Review | Songlines

The First Album

Rating: ★★★

View album and artist details

Album and Artist Details

Funky Rob Way

Artist/band:

ROB

Label:

Analog Africa

Aug/Sep/2011

Artist/band:

Orchestre Poly-Rythmo

Label:

Analog Africa

Aug/Sep/2011

The first two releases in Analog Africa’s new ‘limited dance edition’ series move on from the label’s splendid compilation releases, showcasing the 1970s sounds of West Africa, to concentrate on original albums by single artists who have already had an impact on the label. Benin’s Orchestre Poly-Rythmo – who recently recorded their first new album in 20 years – have featured extensively in the label’s previous releases, which include a collection of lo-fi recordings produced for various Benin labels and a set recorded at the EMI studios in Lagos. Now we get their debut vinyl LP from 1973, digitally remastered and sounding as fresh and funky as the day it was minted. Led by the singer Vincent Aheheinnou, the band’s four elongated tracks here bear the firm influence of Fela Kuti (just over the border in Nigeria), as they cook up a simmering brew of vintage Afro-beat rhythms, the slippery guitars, rolling organ and riffing horns spiced with vocals not based in Fela’s pidgin style but in the sing-song quality of local voodoo chants.

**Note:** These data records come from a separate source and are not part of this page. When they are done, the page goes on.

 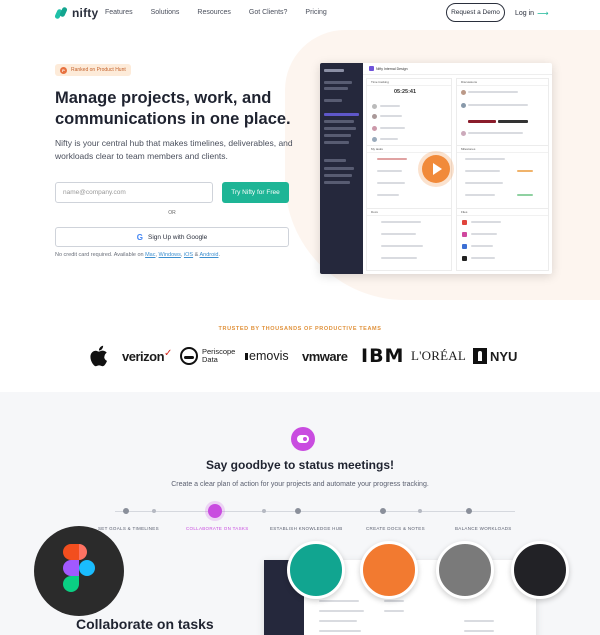 What do you see at coordinates (144, 356) in the screenshot?
I see `verizon-wordmark: verizon` at bounding box center [144, 356].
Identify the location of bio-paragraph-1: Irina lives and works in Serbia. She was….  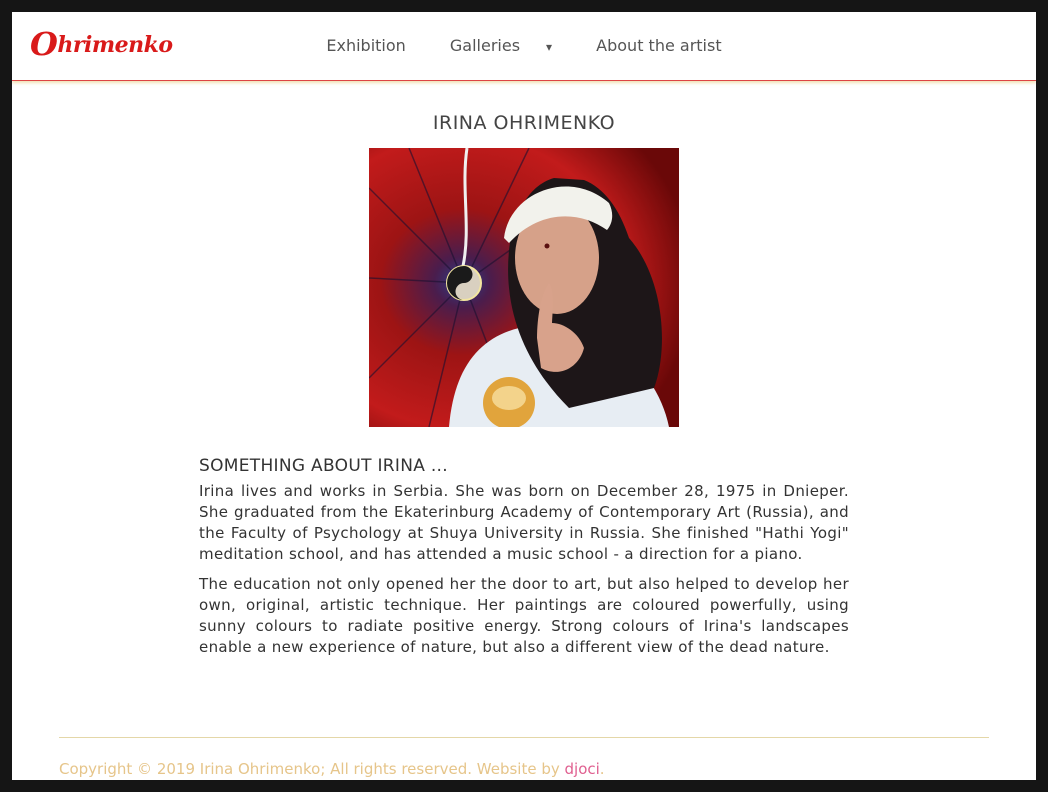
(524, 522).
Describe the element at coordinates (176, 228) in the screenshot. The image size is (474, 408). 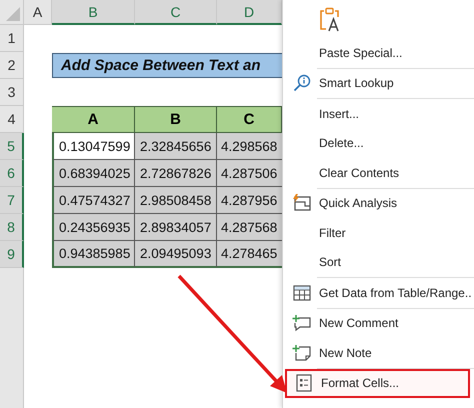
I see `table-cell: 2.89834057` at that location.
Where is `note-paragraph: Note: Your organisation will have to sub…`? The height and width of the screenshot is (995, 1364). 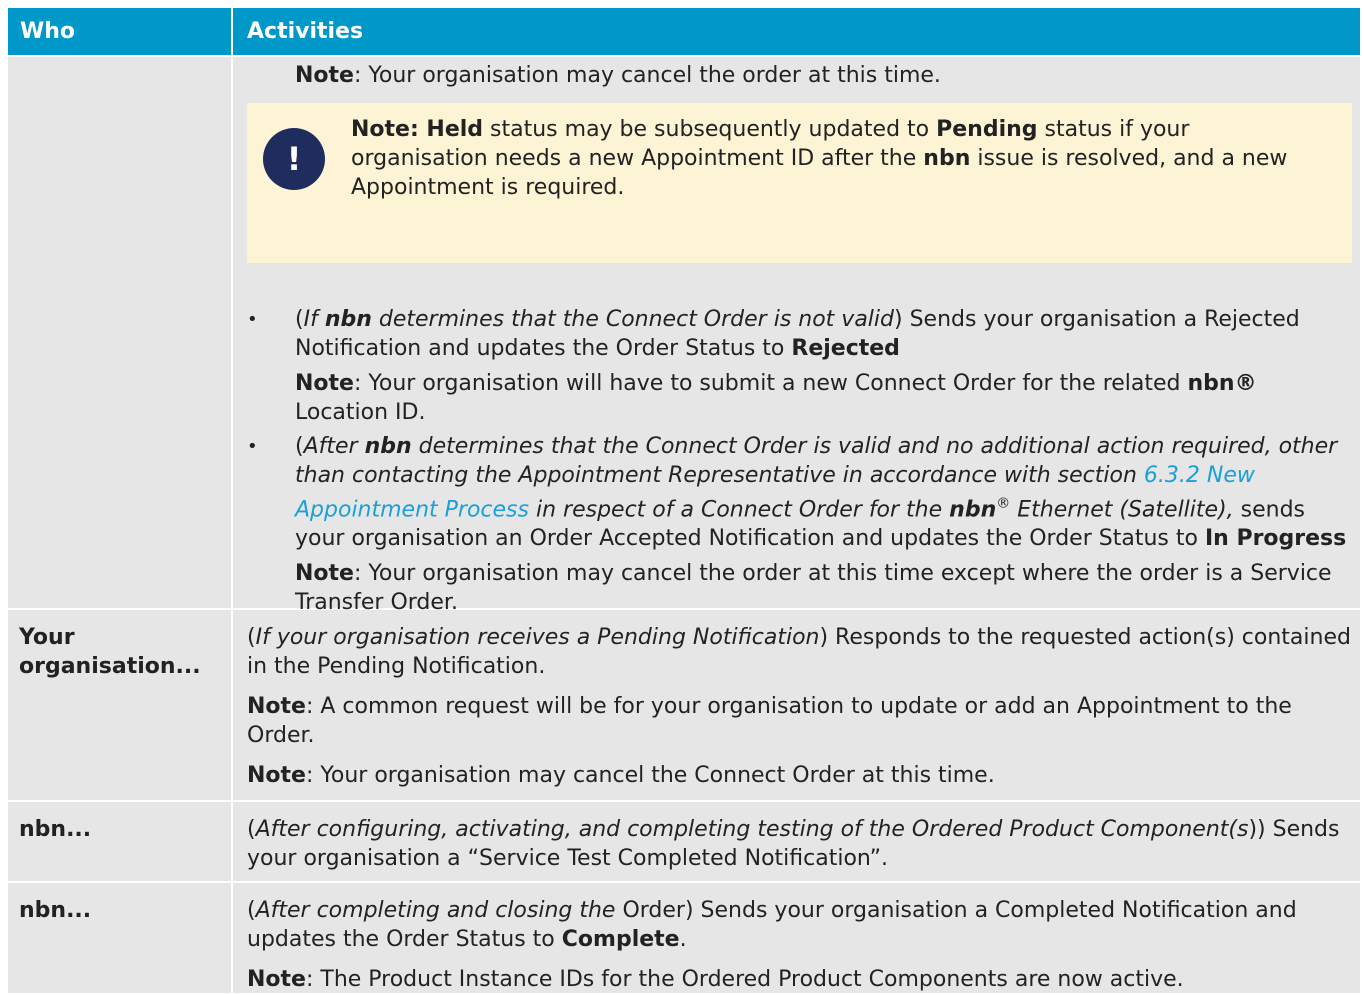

Rob ‘Roy’ Raindorf (whom we were introduced to last year on the compilation Afro-Beat Airways – West African Shock Waves) gigged for a while in Benin with Orchestre Poly-Rythmo before returning in 1977 to his homeland of Ghana, where he recruited the army band Mag-2 (made up mostly of former members of the highlife group the Parrots) to back him on his debut album. Led by guitarist Amponsah Rockson, the band’s sound on Funky Rob Way is far more sophisticated than the Poly-Rythmo recordings of four years earlier. Raindorf himself sings in a style heavily influenced by black American soul singers such as Otis Redding and James Brown, while the Afro-beat rhythms show the influence of the first wave of 70s disco acts on tracks such as ‘Boogie On’.